Nice to see equipment from overseas

ak4195


----------



## markbuilt (Nov 18, 2008)

*skidder /size*



Barnie said:


> What size skidder would be good for a firewood operation ??
> I 'm currently looking at a John Deere 640, it has approx 2000 hrs on a rebuilt motor, fresh differential in back and redone winch .
> Looks to be in good shape.
> I guess the question I'm asking is [ is this to much skidder for the job ]

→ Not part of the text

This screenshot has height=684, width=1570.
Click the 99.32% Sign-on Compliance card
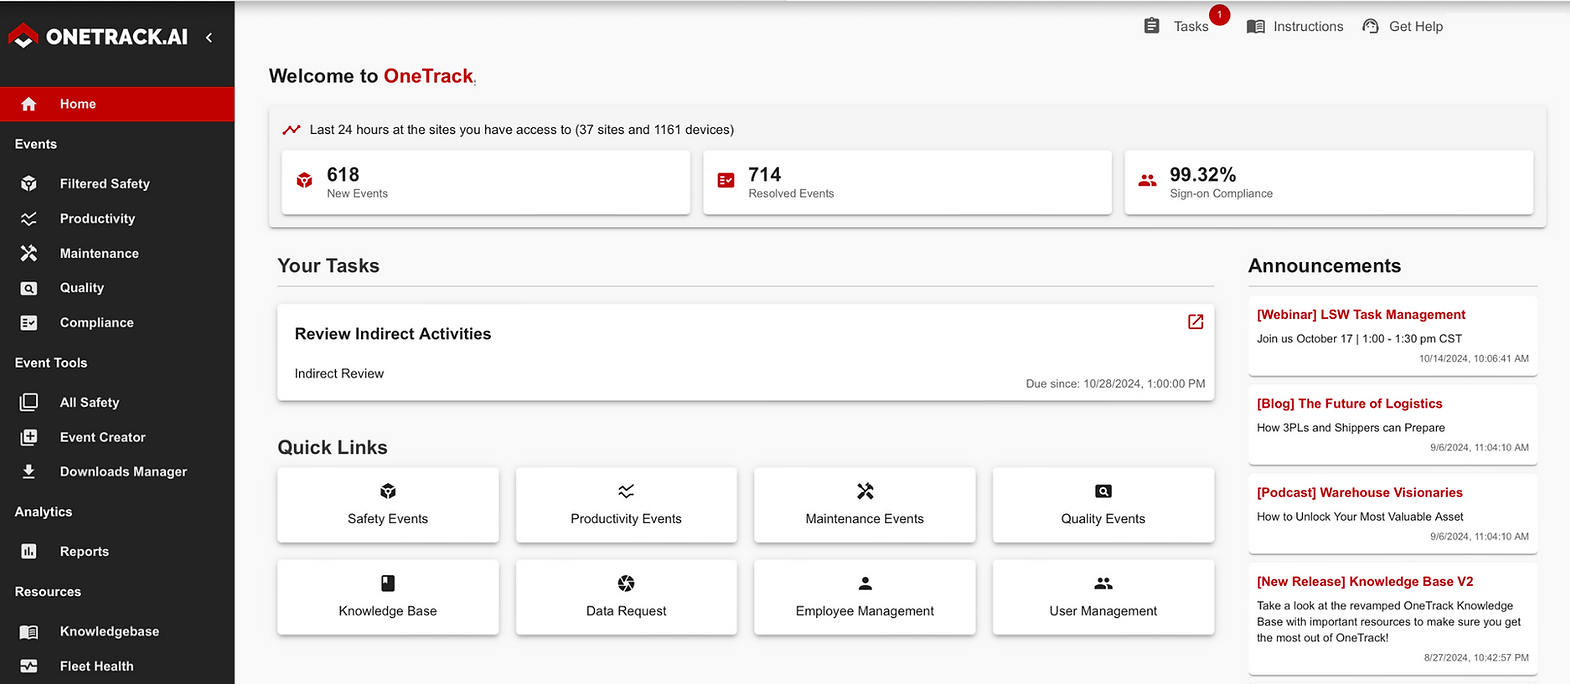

is this one of those questions does size matter? I guess if your pulling out full chokers and feeding a cord king wood proccessor , I run a 440A re did the engine brought up to 100 hp mark and had the clutches rebuilt in the winch . It works great and easy on fuel


----------



## Cletuspsc (Nov 19, 2008)

Id look for somthin like a JD 440, 540 or TJack 225, 230 or 240, i used to log with a 240 with an air cooled duitz and that was a fantastic machine would start no problem at -10F. a cat 508 is a dam good machine also if you can find one.


----------



## Zackman1801 (Nov 19, 2008)

thats the big thing, if you dont work fast enough your not getting anywhere with a big machine, they sit for too long while you try to cut enough wood to fill it and they burn up alot of fuel. A small machine you can pull what you need and your going to use alot less fuel and be able to get around without having to create 10 foot wide skid trails. The 640 would be a good machine on a clearcut or behind a feller buncher, but for firewood on a select cut job its not going to be good option, im sure if its all you have to work with then youll be good off since you know you will always have enough power, but in this case something a little smaller would be more practical.


----------



## woodfarmer (Dec 9, 2008)

are you kidding, i've looked at 440, 540 all need new tires, diff or trans. work and still priced over $20000, that looks like a really good buy


----------



## redprospector (Dec 9, 2008)

woodfarmer said:


> are you kidding, i've looked at 440, 540 all need new tires, diff or trans. work and still priced over $20000, that looks like a really good buy



Dayum!
I don't particularly want to sell mine...................................But if someone offer's me anywhere near $20,000 it's history. It's knee deep in rubber, run's good, and I just rebuilt the transmission.

Andy


----------